Yesterday I wrote about Valerie, a dog adopted during a no-fee adoption event in Southern California. The initial report indicated she was sexually abused and died of blunt force trauma. Some well-meaning, but in my view misguided, advocates claimed they would protest this weekend’s Clear the Shelters events, where over 7,000 agencies are expected to place 50,000 animals who otherwise face the very real threat of death.
Some less well-meaning people, looking to exploit Valerie’s death, wrote OpEds blaming Valerie’s death on No Kill initiatives, claiming that No Kill equals abuse and that no-fee adoptions lead to death. By peddling the “fates worse than death” card, they argued for a return to mass killing as an act of kindness.
My original post was lengthy and explained why those were not the lessons to draw—or the outcomes to seek—from what happened to Valerie. I explained how Valerie was an aberration but shelter neglect, abuse, and killing are not and that if we want to reduce the amount of animal cruelty that occurs—which includes poisoning them to death with barbiturates, inducing a heart attack by heartsticking, or gassing them in a chamber as shelters across the country do—we need to get them out of killing pounds. I included studies which show that no-fee adoptions triple the number of animals who find homes, without putting those animals at risk. In other words, quality and quantity are not mutually exclusive.
Now, there is even more reason to stand by my conclusions. It seems that the initial claims made about Valerie may not have been correct. According to the L.A.P.D., although they have not been able to determine the cause of death, the treating veterinarian and the forensic veterinarian did not find evidence of either sexual abuse or blunt force trauma. They also indicate that witnesses say Valerie was not thrown from a car as initially reported. And the person who adopted the dog did not provide false information at the time of adoption as also initially reported.
It doesn’t change the sad and tragic outcome: Valerie is dead. But it does not lend itself to protests against adoption events or claims that No Kill harms animals. As I said, those would not be the lessons to draw at any rate. As I wrote in the original piece, the first time many animals experience neglect and abuse is at the very shelter that is supposed to protect them from it. And adoption, including no-fee adoption, protects animals from the single biggest cause of death of healthy dogs and cats in the U.S.: the local animal shelter.

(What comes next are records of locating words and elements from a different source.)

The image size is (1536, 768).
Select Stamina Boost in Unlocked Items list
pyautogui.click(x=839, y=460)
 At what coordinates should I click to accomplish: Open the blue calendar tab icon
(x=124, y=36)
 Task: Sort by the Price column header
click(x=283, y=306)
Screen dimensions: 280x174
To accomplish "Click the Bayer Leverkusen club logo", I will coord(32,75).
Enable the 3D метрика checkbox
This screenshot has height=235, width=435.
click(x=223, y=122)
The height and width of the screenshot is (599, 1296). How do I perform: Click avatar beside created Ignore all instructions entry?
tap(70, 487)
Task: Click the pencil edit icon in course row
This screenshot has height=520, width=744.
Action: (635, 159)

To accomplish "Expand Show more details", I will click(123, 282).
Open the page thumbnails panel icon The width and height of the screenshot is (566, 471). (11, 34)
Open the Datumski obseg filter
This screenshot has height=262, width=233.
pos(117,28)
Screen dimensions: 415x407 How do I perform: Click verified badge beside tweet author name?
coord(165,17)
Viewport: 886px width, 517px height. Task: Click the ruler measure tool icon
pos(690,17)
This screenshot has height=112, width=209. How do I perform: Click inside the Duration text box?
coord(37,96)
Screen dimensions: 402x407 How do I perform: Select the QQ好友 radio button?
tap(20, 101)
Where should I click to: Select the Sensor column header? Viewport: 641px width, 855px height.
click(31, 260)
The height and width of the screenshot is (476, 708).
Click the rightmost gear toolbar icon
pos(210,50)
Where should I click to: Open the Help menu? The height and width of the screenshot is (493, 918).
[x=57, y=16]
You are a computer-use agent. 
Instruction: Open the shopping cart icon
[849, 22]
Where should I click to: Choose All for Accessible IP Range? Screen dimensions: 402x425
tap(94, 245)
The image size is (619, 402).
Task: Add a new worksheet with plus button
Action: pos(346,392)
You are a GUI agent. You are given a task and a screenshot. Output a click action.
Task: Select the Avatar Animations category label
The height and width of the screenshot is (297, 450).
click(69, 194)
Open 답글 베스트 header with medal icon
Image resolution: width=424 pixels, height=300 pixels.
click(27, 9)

Whatever happened to Valerie, the prime directive remains the same: if we care about animals, we must either reform the institutions of killing or get the animals out of there. And every metric leads to the same conclusion: the public is far more trustworthy with animals than those who have been hired to kill them. And even more to the point: those who claim animals are better off dead are not sincere advocates for the best interests of animals, for in so doing, they are advocating for that which they would never advocate for themselves and which leads to the same, ultimate harm that we know for certain Valerie did endure: death.